Puffed-up and poll-ready: Nirmala Sitharaman’s first Interim Budget
The Hindu
No dramatic pre-election concessions in Interim Budget 2024 as Finance Minister Nirmala Sitharaman sticks to fiscal deficit commitments; promises new urban housing scheme, added rural homes, rooftop solar solutions; vows to turn eastern India into economy’s growth engine
Finance Minister Nirmala Sitharaman, presenting her sixth Union Budget and her first Interim Budget, resisted the temptation to hand out dramatic pre-poll sops like the ones unveiled ahead of the 2019 Lok Sabha election, opting instead to bank on the government’s track record and the promise of “unprecedented development” in the next five years.
While broadly sticking to her assurance that this 2024-25 Budget would be a ‘vote on account’, without “spectacular announcements”, Ms. Sitharaman painted an elaborate picture of India’s imperfect past prior to 2014, with the economy and governance needing serious mending. She then outlined how the NDA government, with a ‘nation-first’ approach, had enabled the transition to a virtually perfect present.

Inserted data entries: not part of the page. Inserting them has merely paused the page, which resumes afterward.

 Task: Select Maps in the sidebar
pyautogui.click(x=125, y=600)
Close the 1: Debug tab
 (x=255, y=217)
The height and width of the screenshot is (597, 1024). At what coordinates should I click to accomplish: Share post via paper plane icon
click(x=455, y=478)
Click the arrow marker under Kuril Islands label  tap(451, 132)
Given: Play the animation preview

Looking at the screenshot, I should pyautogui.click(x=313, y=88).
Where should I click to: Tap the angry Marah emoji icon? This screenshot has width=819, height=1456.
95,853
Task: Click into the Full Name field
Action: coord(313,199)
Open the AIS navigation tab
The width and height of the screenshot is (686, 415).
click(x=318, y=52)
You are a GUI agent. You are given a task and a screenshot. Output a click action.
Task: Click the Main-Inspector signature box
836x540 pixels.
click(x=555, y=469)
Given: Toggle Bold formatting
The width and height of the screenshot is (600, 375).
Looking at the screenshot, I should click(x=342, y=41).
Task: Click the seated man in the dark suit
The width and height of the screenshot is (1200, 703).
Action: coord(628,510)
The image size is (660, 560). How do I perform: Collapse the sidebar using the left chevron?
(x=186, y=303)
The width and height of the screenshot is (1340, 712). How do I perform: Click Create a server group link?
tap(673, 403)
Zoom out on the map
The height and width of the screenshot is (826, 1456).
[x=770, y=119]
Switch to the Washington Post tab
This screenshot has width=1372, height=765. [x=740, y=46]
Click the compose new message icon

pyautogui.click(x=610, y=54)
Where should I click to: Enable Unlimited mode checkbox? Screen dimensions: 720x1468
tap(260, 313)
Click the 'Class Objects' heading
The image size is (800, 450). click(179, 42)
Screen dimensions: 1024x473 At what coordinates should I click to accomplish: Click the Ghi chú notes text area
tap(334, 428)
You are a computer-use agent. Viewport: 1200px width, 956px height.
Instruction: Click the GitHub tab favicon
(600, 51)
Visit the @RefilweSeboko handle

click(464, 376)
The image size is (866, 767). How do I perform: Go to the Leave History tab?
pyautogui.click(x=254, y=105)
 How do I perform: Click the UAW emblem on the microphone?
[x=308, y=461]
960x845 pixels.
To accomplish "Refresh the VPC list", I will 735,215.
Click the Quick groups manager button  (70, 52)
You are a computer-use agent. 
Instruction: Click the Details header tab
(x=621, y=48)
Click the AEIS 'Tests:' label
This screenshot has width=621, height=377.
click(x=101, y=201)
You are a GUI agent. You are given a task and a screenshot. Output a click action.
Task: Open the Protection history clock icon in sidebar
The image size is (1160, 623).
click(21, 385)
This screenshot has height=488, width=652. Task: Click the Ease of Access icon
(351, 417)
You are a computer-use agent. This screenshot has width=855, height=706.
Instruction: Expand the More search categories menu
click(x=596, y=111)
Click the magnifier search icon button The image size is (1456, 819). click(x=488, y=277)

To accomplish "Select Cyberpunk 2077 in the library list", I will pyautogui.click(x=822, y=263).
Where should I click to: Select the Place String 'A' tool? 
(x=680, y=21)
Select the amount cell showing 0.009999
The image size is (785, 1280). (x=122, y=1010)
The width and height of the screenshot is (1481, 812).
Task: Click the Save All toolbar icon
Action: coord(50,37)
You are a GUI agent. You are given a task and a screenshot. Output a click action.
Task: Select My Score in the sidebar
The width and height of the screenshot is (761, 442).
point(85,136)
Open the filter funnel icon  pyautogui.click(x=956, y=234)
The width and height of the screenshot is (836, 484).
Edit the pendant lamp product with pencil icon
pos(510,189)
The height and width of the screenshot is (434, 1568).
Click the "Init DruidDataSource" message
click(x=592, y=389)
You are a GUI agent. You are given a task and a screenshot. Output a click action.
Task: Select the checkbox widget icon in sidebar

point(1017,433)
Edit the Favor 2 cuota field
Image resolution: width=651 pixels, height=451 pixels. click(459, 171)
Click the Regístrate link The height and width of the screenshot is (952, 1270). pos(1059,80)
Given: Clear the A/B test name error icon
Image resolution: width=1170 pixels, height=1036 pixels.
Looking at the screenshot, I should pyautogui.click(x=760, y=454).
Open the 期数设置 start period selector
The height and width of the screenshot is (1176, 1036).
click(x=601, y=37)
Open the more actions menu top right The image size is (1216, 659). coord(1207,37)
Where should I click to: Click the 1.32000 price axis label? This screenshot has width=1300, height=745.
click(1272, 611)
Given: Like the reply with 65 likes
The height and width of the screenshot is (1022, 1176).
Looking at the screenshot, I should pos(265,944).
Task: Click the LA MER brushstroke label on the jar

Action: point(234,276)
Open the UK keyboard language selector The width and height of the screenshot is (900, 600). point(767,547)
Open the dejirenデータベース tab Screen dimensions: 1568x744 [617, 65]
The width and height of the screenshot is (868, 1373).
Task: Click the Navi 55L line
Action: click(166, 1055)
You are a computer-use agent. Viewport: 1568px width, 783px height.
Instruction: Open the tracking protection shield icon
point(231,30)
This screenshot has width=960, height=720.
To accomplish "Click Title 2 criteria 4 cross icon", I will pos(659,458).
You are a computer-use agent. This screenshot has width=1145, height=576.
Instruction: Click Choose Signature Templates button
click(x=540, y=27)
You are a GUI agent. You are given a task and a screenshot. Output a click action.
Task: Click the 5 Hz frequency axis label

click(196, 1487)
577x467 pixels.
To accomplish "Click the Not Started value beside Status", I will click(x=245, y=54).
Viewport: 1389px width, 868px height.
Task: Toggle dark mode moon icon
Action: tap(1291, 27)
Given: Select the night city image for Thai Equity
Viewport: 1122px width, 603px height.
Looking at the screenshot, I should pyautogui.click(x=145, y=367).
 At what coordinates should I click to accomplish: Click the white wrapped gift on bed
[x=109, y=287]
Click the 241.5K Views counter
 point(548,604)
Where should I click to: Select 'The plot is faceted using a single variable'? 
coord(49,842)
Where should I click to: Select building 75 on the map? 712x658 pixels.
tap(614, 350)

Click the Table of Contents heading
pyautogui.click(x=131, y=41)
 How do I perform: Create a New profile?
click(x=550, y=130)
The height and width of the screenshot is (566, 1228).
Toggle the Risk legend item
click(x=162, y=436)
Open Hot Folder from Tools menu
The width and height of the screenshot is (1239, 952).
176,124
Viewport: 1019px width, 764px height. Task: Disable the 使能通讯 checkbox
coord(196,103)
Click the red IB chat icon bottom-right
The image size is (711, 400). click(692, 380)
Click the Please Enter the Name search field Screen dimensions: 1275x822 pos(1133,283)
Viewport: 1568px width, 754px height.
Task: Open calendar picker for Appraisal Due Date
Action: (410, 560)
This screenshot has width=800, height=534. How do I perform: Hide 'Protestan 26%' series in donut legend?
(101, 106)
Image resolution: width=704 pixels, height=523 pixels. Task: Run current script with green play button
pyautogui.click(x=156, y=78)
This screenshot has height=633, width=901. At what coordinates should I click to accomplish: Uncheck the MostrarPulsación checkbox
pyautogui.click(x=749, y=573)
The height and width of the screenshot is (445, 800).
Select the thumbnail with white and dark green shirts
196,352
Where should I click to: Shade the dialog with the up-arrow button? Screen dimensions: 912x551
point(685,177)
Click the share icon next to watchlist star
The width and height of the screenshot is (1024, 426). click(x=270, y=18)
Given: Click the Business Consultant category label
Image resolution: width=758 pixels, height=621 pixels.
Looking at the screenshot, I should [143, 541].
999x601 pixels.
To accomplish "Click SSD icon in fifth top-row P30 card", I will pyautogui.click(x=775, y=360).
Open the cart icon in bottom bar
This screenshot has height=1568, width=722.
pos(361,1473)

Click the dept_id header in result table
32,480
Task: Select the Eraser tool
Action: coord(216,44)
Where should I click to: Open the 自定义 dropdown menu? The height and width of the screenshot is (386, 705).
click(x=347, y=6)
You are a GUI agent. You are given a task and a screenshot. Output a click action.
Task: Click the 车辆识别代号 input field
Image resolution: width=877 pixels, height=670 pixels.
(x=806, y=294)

“It is now appropriate to look at where we were then till 2014 and where we are now, only for the purpose of drawing lessons from the mismanagement of those years,” Ms. Sitharaman said, promising a white paper in the House on the mess allegedly inherited by the Narendra Modi-led government and the economy’s subsequent resurgence to a path of sustainable, high growth.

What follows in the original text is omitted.